Published December 6, 2006 5:00am EST



The Republican Congress’ lame-duck leadership rejected a last-minute push from D.C. voting rights advocates Tuesday, denying the historic bill a chance for a vote until at least the next legislative session.

Advocates for the bill promised to continue lobbying until Congress officially ends later this week, but their chances are slim. Outgoing House Majority Leader John Boehner of Ohio decided not to call the bill for a vote in the last week of Congress. Boehner rejected the bill after a meeting with Rep. Tom Davis, R-Va., the bill’s champion.

Under the legislation, Utah would get another representative and D.C. would get its first voting representative. It was the closest D.C. has come to obtaining a vote in Congress since a constitutional amendment failed in the early 1980s.

“We’re not going to accept this decision,” said Ilir Zherka, executive director of DC Vote. “We’re going to push back.”
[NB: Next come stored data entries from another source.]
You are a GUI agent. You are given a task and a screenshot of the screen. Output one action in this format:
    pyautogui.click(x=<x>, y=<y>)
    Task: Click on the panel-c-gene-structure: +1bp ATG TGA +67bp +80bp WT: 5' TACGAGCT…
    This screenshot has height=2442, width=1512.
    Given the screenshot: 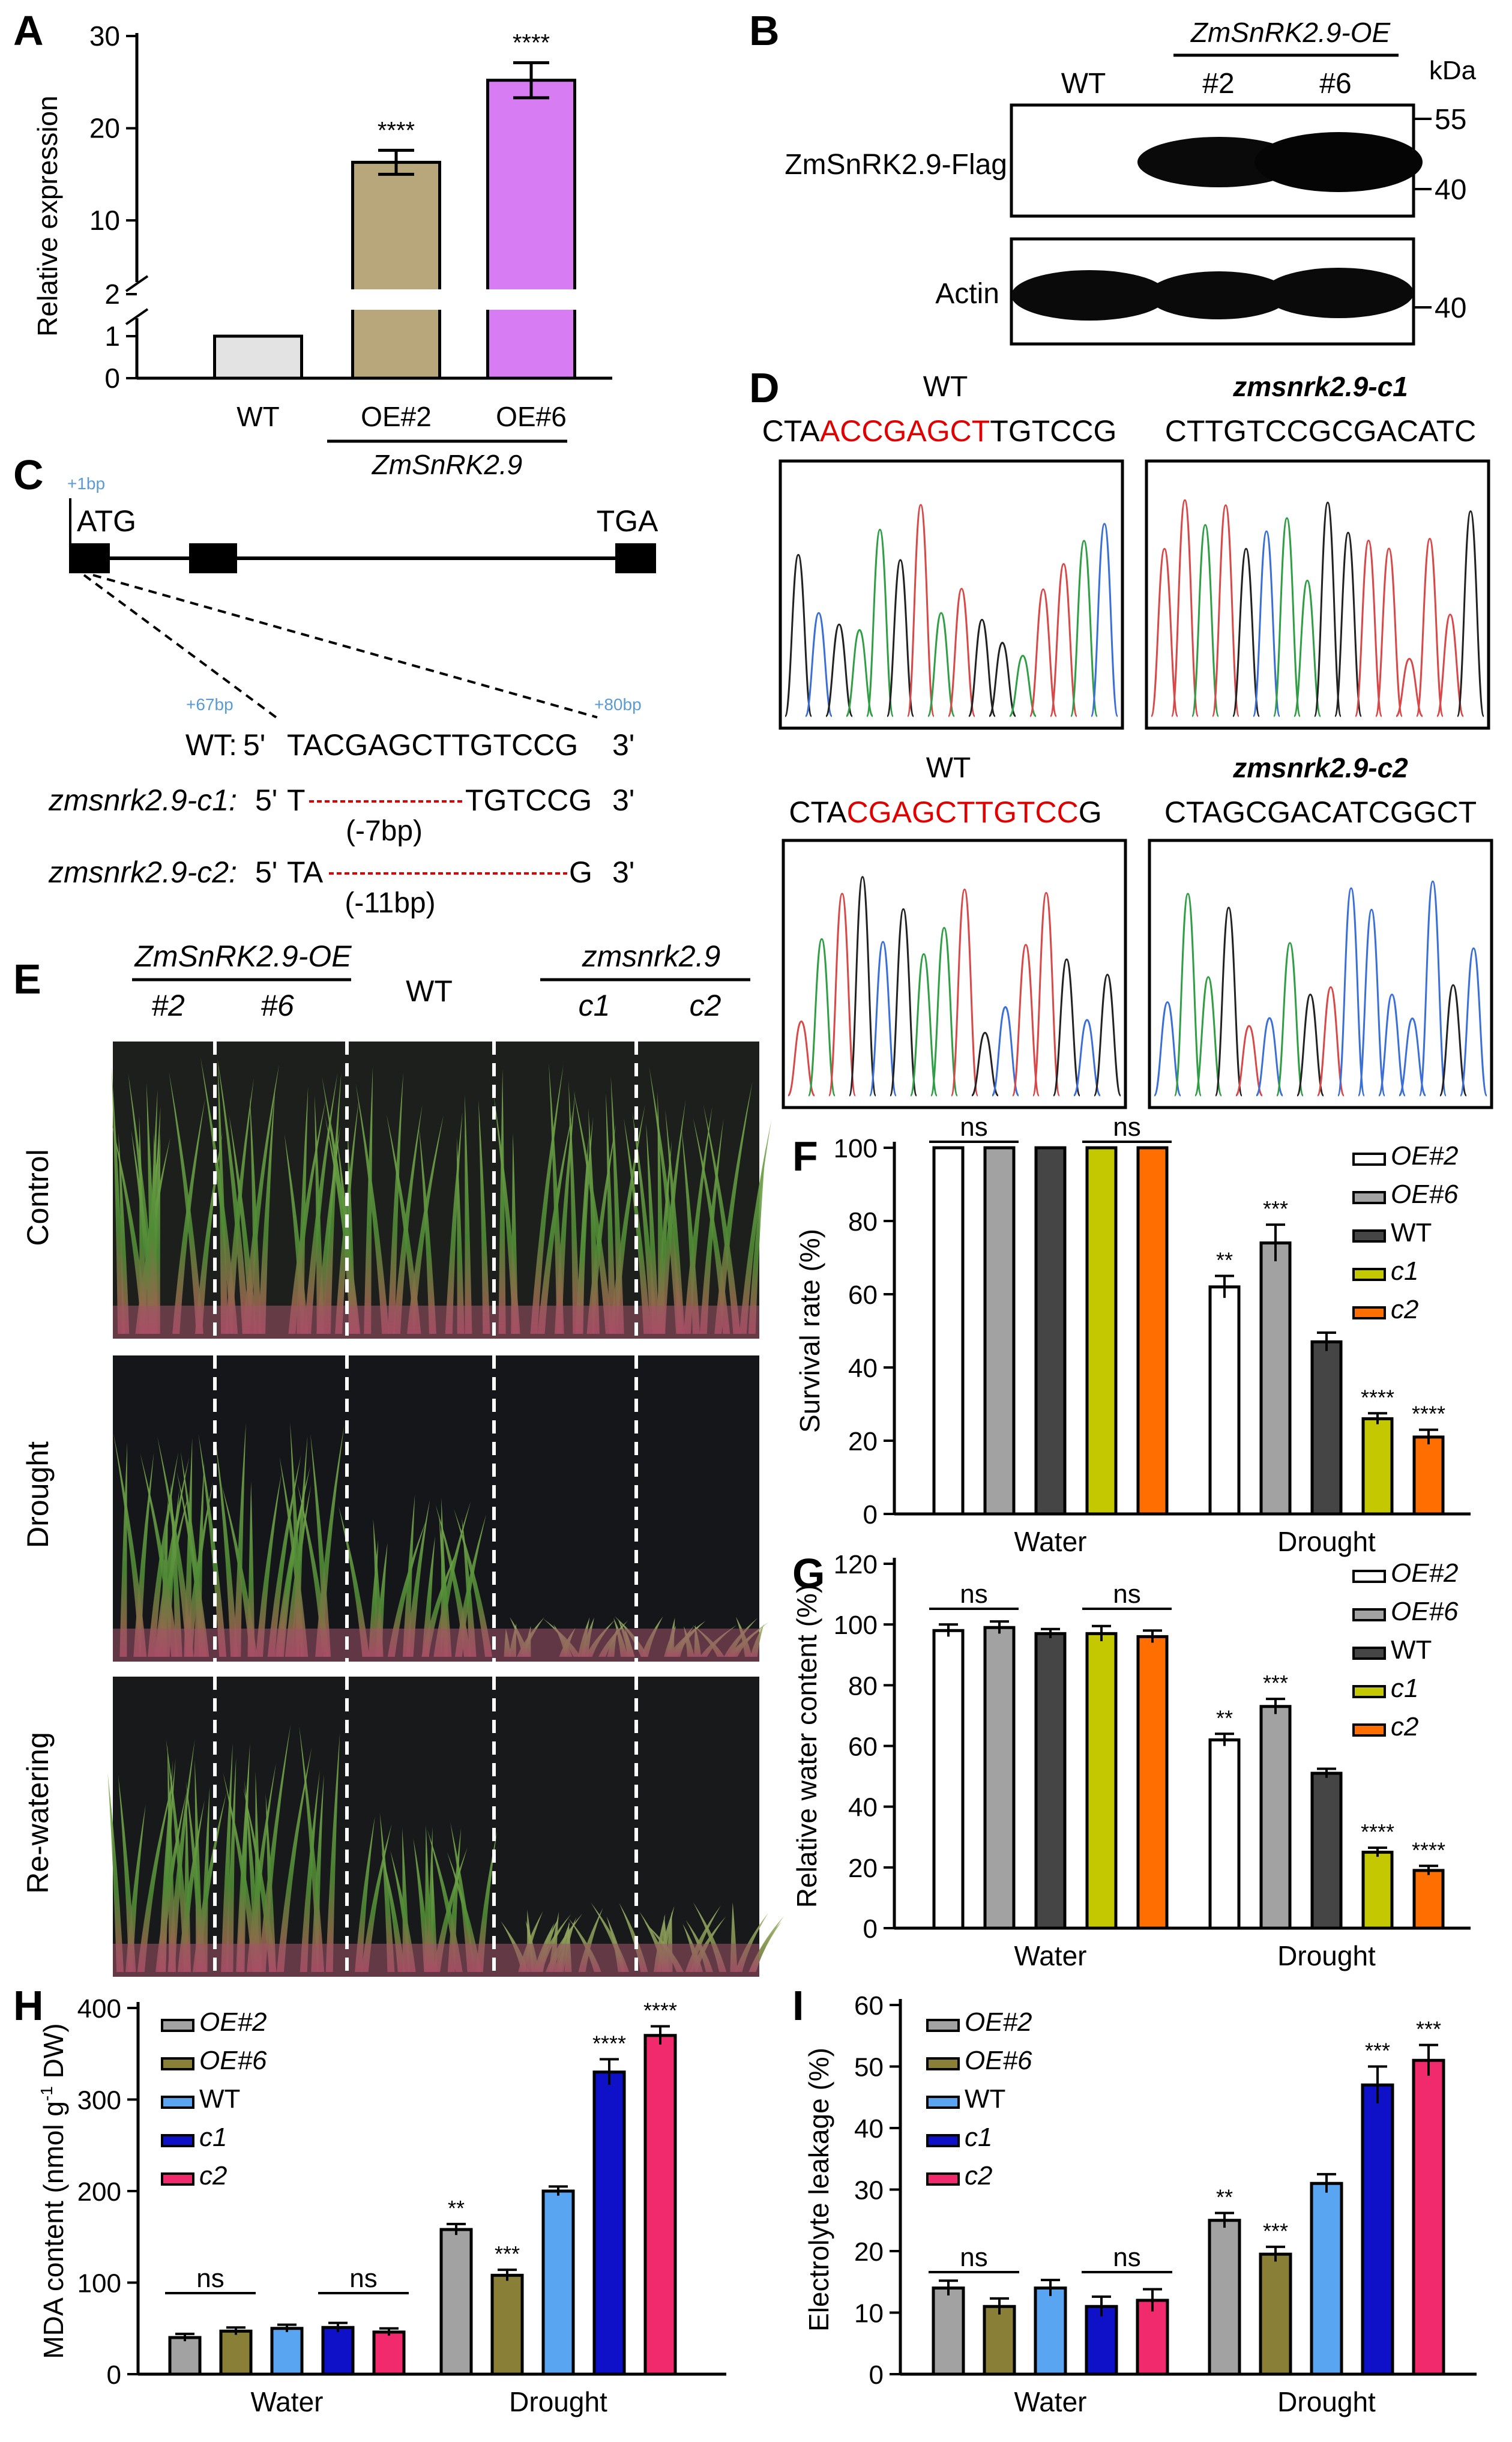 What is the action you would take?
    pyautogui.click(x=353, y=696)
Those close to Boehner’s decision — who spoke on condition of anonymity because the negotiations were supposed to be secret — said that the bill’s proponents couldn’t overcome congressional inertia: Republican staffers, demoralized from their humiliating loss in last month’s general elections, simply weren’t interested in prolonging the congressional session with such a far-reaching reform.

Incoming Speaker Nancy Pelosi, D-Calif., and Majority Leader Steny Hoyer, D-Md., havepromised to push D.C. voting rights in the next session. But the Democrats have made similar promises in the past. Many voting rights groups are still angry at D.C. Del. Eleanor Holmes Norton for her role in watering down a voting rights proposal in the 2004 Democratic Party platform.